In 2008 woonde minder dan een op de tien Amsterdammers in een omgeving met een leefbaarheidscore ‘negatief’ of ‘zeer negatief’. Tien jaar eerder gold dat nog voor bijna een op de vier. Dat betekent dat de leefomgeving van 99 duizend Amsterdammers promoveerde naar minstens ‘matig’, daarmee boekte de hoofdstad de grootste leefbaarheidwinst van Nederland.

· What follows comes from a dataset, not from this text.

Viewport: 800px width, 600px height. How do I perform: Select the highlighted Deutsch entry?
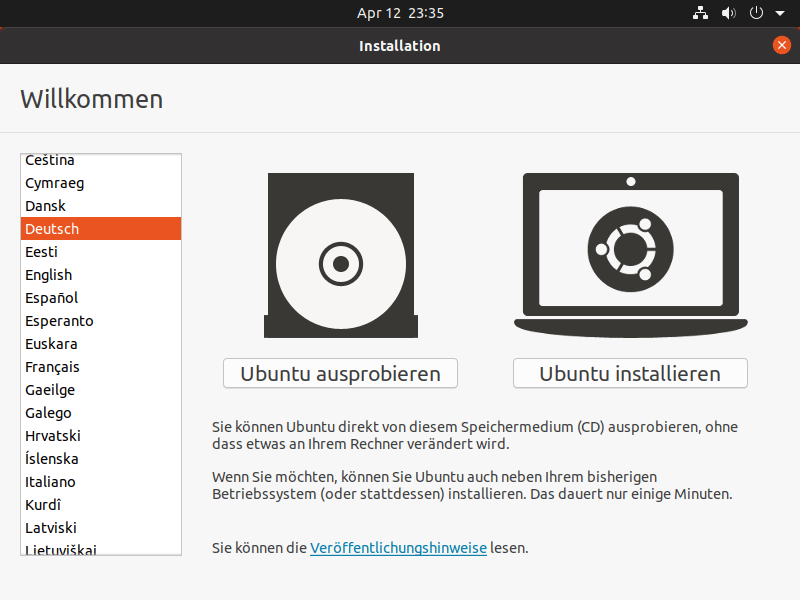(52, 229)
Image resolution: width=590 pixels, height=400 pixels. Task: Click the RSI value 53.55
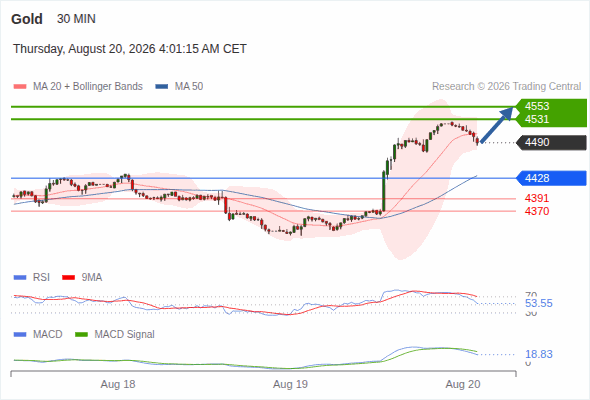pyautogui.click(x=539, y=303)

Niet alleen de ‘negatieve’ gebieden gingen erop vooruit. Was de score ‘positief’ in 1998 nog vooral te vinden in de grachtengordel en Oud-Zuid, nu is het hele centrum plus een groot deel van de negentiende-eeuwse gordel op zijn minst ‘matig positief’. Tussen 1998 en 2008 ging het hele gebied binnen de A10 – de snelweg die Amsterdam als een ring omgordt – omhoog, de enige uitzondering is het oostelijk deel van Frankendael, waar een ‘beperkt negatieve ontwikkeling’ plaatsvond door een afname van de sociale samenhang en de veiligheid.

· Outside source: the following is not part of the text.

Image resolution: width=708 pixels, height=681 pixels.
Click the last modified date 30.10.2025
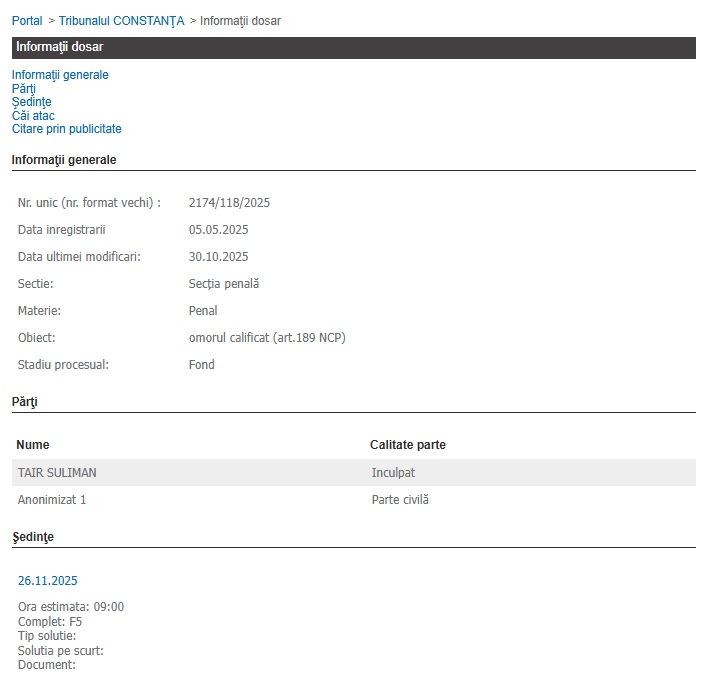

Het opvallendste was de gentrification van de Indische Buurt. In 1998 stond de Indische Buurt-West nog op de 35ste plaats van de Vogelaarlijst en was de buurt bijna helemaal ‘zeer negatief’, inmiddels is ze overwegend ‘matig’, slechts een klein deel is ‘negatief’. Met een verhoging van de veiligheid heeft dit niets te maken – die bleef slecht –, wel met de verbetering van de bevolkingssamenstelling, de sociale samenhang en de publieke ruimte. Soortgelijke processen spelen zich af in de Indische Buurt-Oost, de Dapperbuurt en de Transvaalbuurt. De vooruitgang in de Oosterparkbuurt is nog groter: daar is ‘matig’ de minimale score geworden.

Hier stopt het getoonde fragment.